Tornei ao centro da cidade.

Se Edgardo e Salessandra queriam tanto entrar em uma fação, podiam muito bem se tornarem recuperadores.

Enquanto eu tomava um atalho por um beco, porém, uma voz me fez parar:

— Machius de Toquestrela- não! De Macus, Guehehe — uma mulher idosa riu por trás de uma mesa sobre a qual descansava um prato cheio de ossos de peixe.

— Como você sabe meu nome?

— Sério? Eu esperava uma pergunta mais única, que decepcionante.

— Como você entrou nessa cidade sendo tão feia?

— Que rude! — a velha franziu o nariz verruguento e apertou os olhos esbugalhados.

— Você quem pediu por uma pergunta menos genérica.

— ...Guehe.
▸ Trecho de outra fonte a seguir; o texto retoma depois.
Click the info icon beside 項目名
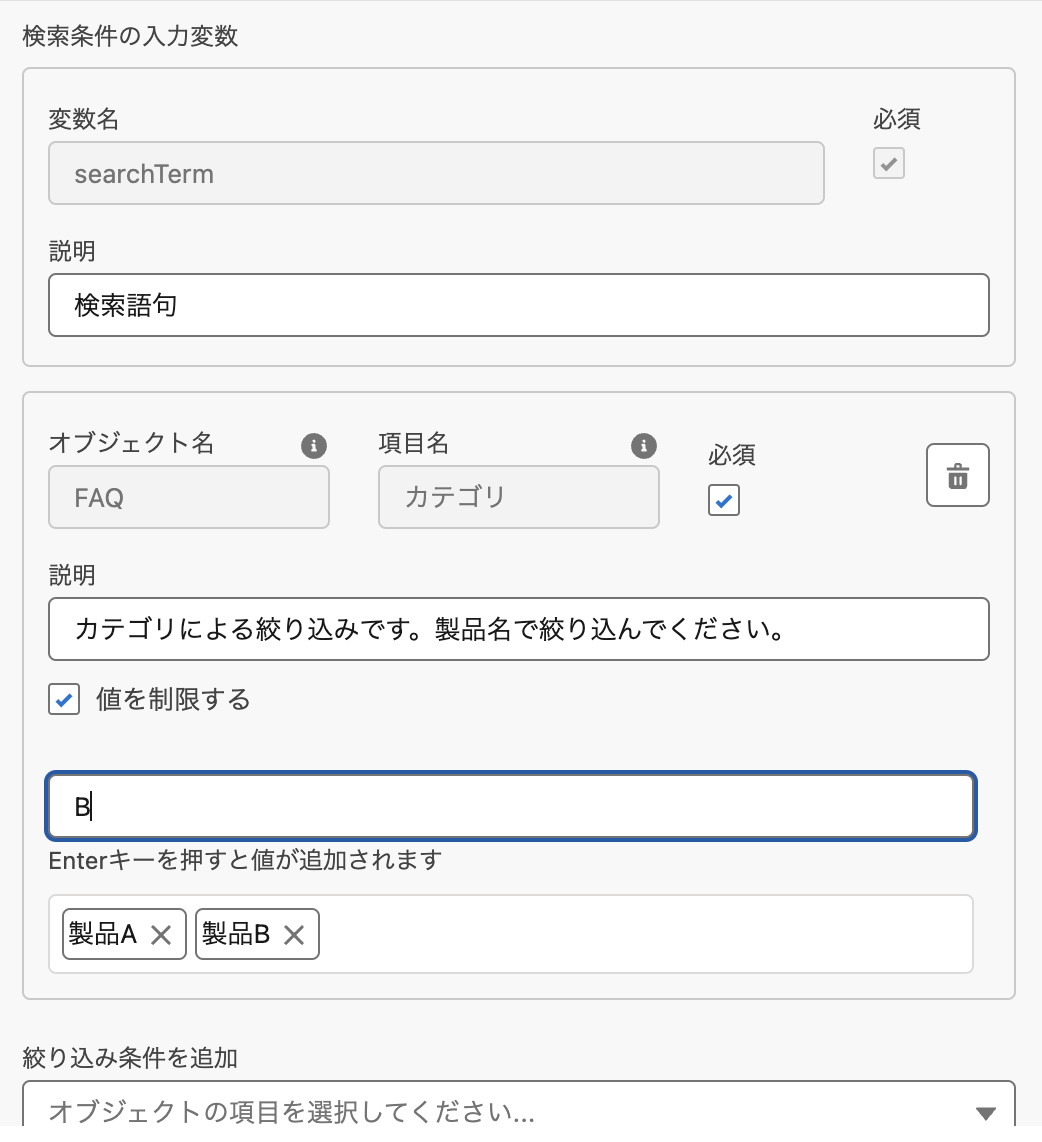 click(644, 446)
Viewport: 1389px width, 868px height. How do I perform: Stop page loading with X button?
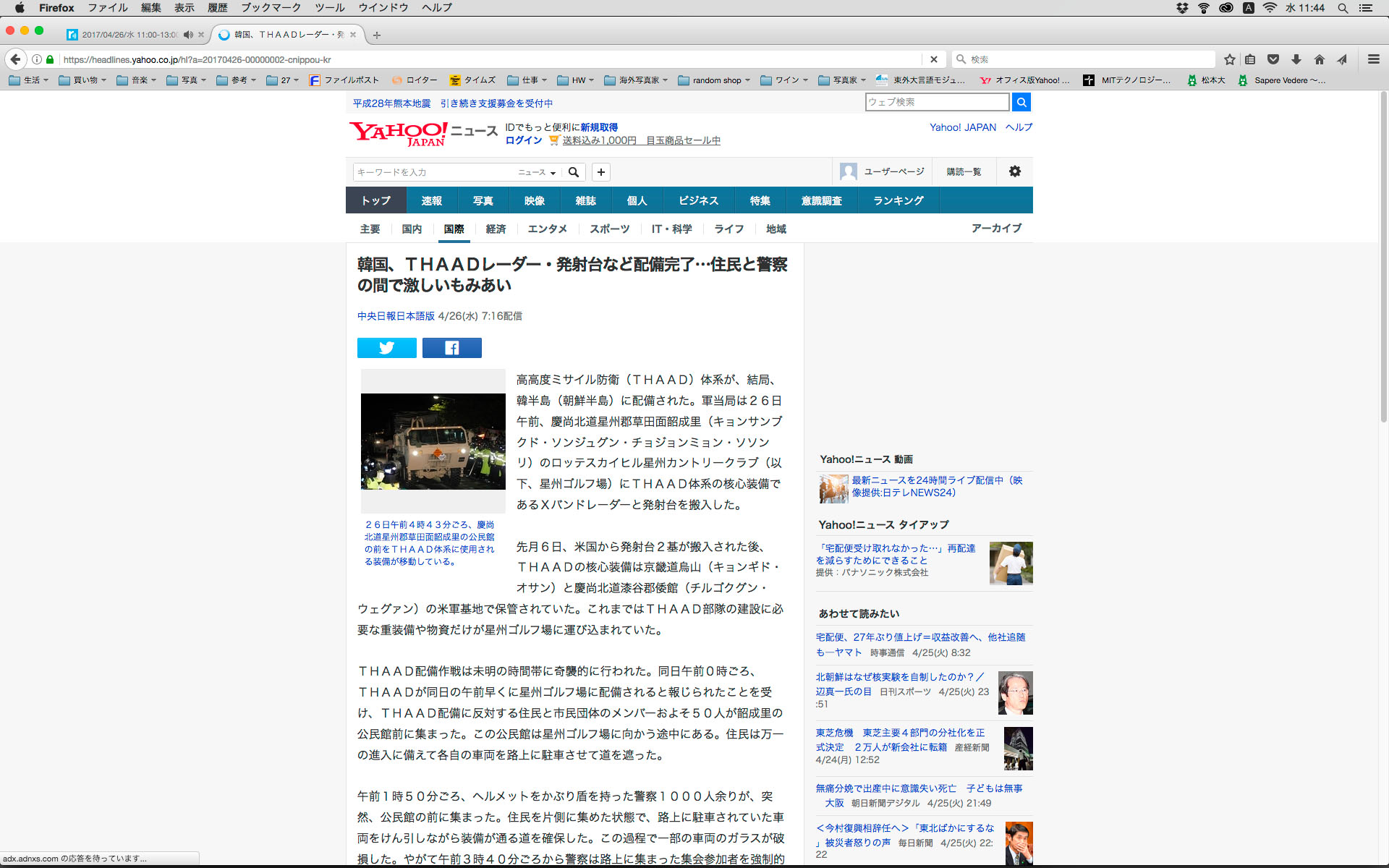933,59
Guehehe. Primeiro, o mestre de sua mestra vislumbrou uma verdade refletida no sangue que derramou, no seu próprio e no dos outros. Depois, sua mestra experimentou o mesmo quando o Patrono Absoluto rebelou-se. E ambos apenas afogaram-se no sangue que refletia essa verdade. Hoje, um novo discípulo desafia as incontáveis estrelas nos céus... — mexeu nos ossos de peixe. — E de fato, a luz no fim dos tempos brilha mais forte. Mas isso é o que ela sempre faz, guehe. Guehehe.

— Eu não vou te pagar por uma clarevidência pela qual não pedi.

— Não preciso do seu dinheiro, serviçal Machius de Toquestrela — sorriu, pegando uma espinha de peixe do prato. — Mas você não é o único perseguindo miragens, nem tem tanto tempo quanto imagina.

A idosa claramente sabia de algo que não me era claro, mas nem complexos sistemas mágicos ou igualmente complexas conexões neurais conseguiam fazer sentido daquilo.

— Por hoje apenas, o sol é seu aliado. Vá. Alcance seus amigos... antes que as sombras da noite o façam.

Encarei o sol poente instintivamente, e se eu ainda tivesse pele estaria suando.

Me apressei em direção ao prédio em forma de homem dourado ao centro da cidade.